Na representação encaminhada a Fachin, Moraes citou dispositivos da Constituição e do regimento interno do STF para sustentar que cabe ao órgão colegiado da Corte analisar eventual prática de crime comum atribuída a magistrados.
Segundo o ministro, o conteúdo do relatório apontaria para uma atuação de Mendonça com “flagrante perda de imparcialidade”.
Metas da gestão de Fachin
Além de comentar os acontecimentos envolvendo o Banco Master, Fachin apresentou objetivos de sua gestão à frente do Supremo. Entre eles está a conclusão do chamado “inquérito das fake news”, que tramita há mais de sete anos e tem Alexandre de Moraes como relator.

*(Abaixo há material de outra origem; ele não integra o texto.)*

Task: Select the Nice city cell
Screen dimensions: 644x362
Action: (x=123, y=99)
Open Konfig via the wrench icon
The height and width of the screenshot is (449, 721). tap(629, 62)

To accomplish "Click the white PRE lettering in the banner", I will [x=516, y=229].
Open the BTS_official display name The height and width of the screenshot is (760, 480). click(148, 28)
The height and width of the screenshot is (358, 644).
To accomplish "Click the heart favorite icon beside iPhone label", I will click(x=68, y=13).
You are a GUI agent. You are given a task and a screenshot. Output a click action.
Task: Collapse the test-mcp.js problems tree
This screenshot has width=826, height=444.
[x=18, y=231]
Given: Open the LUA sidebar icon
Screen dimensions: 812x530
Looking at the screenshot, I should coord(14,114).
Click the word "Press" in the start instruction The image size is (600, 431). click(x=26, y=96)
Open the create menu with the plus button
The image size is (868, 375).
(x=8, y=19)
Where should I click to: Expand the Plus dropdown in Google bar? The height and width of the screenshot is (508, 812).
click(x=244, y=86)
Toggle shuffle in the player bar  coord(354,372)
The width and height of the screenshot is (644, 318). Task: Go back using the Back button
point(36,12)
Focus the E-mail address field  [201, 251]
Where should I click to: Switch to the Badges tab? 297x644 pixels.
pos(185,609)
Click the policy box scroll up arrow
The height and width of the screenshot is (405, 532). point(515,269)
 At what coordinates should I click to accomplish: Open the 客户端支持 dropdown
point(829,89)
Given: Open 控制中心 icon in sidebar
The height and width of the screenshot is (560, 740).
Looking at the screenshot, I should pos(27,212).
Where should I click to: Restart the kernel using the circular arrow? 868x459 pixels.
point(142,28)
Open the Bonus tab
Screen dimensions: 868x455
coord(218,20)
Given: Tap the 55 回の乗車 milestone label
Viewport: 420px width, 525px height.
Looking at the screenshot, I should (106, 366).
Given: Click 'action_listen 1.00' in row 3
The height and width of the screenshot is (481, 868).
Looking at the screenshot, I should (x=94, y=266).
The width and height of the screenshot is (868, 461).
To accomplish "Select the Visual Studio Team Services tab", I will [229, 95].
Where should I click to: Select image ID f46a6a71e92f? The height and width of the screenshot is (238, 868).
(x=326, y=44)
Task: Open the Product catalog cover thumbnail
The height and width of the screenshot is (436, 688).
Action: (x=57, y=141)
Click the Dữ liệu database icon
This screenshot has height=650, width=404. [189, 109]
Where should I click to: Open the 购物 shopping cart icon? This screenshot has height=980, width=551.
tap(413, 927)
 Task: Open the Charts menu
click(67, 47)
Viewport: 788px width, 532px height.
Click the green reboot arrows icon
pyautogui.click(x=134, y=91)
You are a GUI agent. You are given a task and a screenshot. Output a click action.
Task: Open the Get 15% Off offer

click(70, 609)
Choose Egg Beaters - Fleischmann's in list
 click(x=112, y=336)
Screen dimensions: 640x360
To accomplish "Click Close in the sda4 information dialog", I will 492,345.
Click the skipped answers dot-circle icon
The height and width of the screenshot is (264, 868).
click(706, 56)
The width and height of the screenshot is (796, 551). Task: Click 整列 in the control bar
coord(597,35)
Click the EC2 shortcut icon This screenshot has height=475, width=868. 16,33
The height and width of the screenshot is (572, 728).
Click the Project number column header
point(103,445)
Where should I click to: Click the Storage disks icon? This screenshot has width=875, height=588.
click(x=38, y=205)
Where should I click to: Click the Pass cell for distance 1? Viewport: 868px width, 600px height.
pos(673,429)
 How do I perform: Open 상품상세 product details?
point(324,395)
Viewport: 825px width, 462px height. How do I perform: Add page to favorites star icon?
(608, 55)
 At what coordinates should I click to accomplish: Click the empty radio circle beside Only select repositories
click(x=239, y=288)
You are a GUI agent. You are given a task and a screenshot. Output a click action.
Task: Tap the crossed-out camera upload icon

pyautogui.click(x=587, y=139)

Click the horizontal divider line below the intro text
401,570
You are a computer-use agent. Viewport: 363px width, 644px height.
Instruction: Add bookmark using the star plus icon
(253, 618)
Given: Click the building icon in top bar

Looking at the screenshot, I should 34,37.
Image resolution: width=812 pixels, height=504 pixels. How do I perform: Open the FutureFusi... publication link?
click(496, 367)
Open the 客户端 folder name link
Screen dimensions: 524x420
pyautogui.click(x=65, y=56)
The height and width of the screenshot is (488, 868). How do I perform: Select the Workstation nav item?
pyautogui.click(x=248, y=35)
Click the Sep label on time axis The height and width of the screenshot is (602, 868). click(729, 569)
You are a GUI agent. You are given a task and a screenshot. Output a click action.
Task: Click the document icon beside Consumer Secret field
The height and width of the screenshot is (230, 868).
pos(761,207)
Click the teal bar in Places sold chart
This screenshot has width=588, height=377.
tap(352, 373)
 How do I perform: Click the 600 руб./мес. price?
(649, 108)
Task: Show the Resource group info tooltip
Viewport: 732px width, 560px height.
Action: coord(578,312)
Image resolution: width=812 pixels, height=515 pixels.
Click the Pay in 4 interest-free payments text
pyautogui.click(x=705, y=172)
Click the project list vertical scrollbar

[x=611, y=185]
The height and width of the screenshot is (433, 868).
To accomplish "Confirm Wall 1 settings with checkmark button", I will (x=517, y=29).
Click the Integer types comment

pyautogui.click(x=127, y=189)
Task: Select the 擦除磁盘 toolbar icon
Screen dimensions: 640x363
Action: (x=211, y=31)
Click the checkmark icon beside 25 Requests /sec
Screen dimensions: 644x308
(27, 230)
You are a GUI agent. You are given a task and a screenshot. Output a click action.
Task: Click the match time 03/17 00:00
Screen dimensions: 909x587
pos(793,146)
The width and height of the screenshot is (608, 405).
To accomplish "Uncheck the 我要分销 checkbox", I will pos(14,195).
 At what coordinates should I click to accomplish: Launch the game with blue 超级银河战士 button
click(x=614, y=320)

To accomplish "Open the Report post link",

O presidente da Corte também defendeu a criação de um código de conduta destinado aos magistrados.
Fachin participou da cerimônia no Palácio do Planalto em que o presidente Luiz Inácio Lula da Silva sancionou a criação de um fundo para concentrar recursos destinados ao sistema de Justiça. Paulo Gonet também esteve presente no evento e discursou, mas não fez referência à crise envolvendo o Banco Master.